*PROMPT*:
Retype only what runs from the line with "You are a computer-use" through the end of the entries, exactly and in full, but omit any picture you find.

(Stored dataset items)
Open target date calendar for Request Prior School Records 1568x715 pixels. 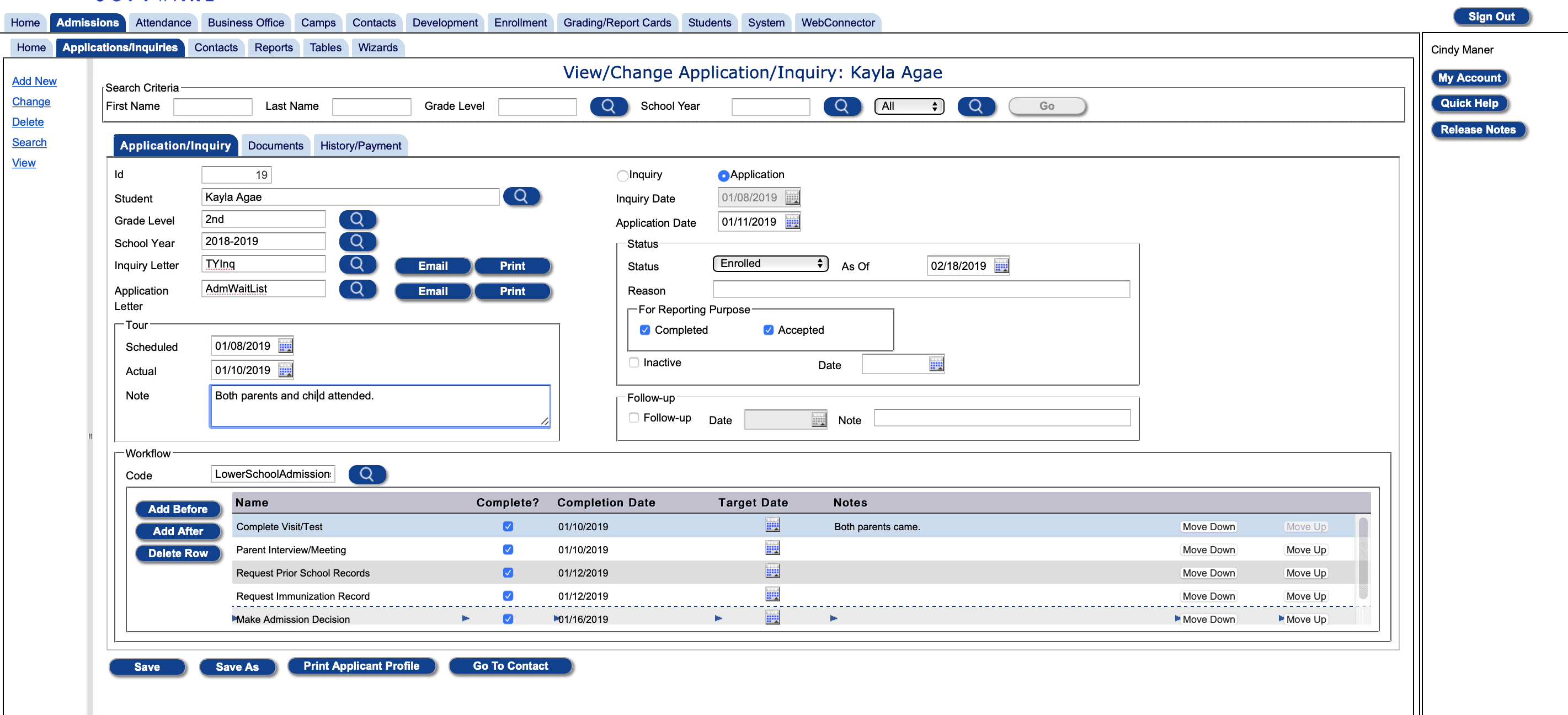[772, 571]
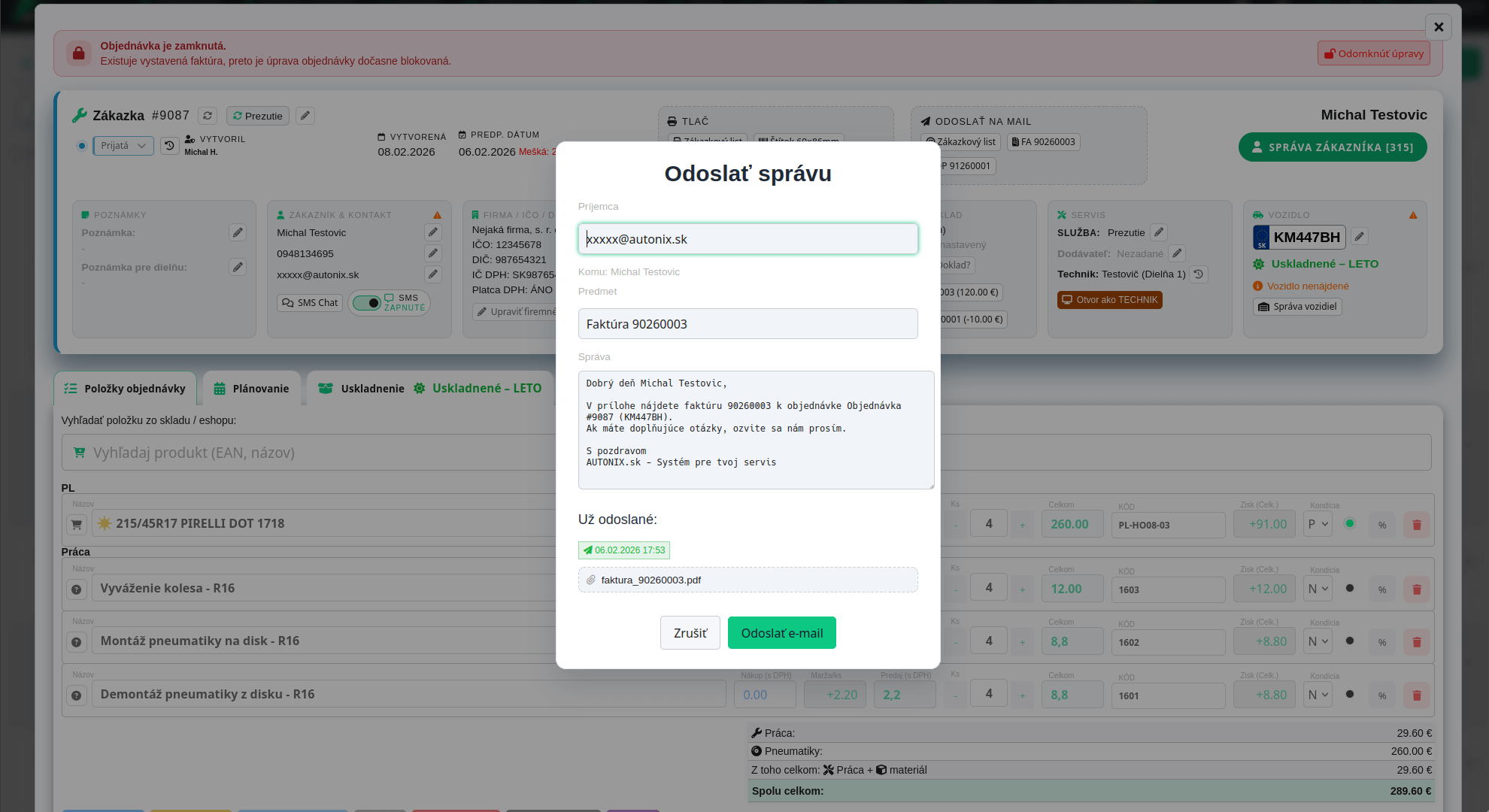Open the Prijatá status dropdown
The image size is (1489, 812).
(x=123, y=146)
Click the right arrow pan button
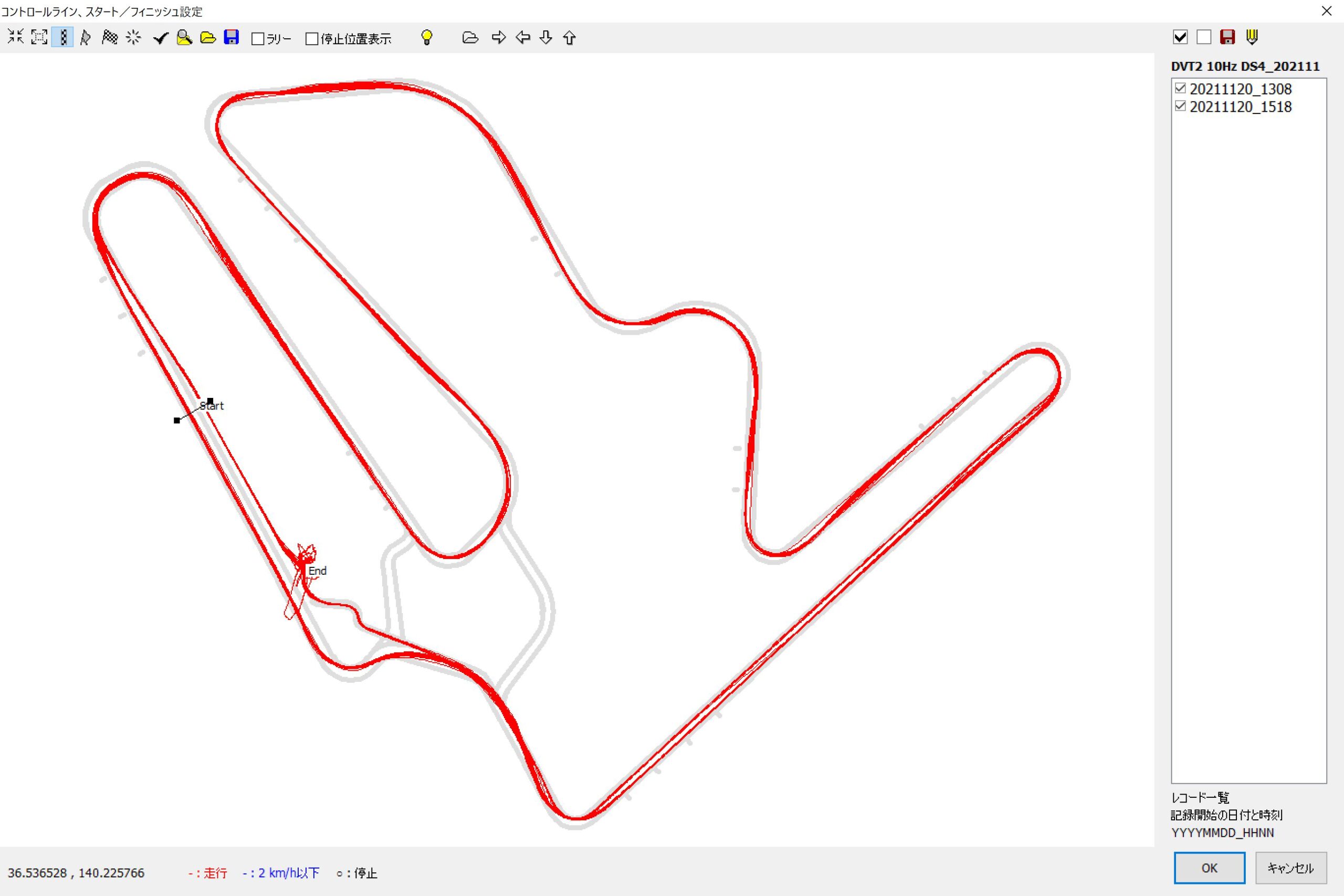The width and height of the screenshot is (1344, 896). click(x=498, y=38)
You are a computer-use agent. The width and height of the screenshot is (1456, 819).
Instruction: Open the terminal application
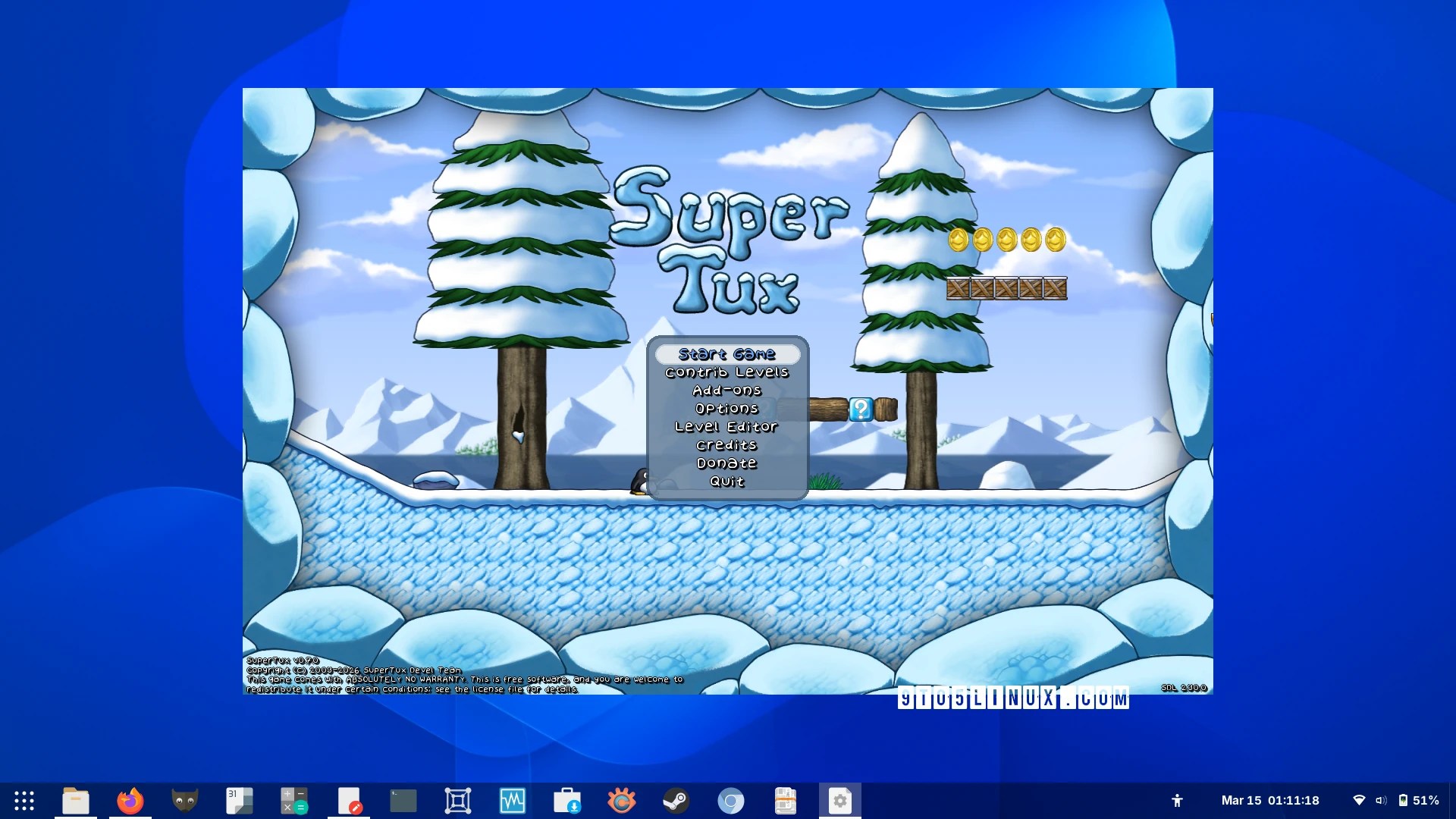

*RESPONSE*:
You are a computer-use agent. The width and height of the screenshot is (1456, 819).
Instruction: Open the terminal application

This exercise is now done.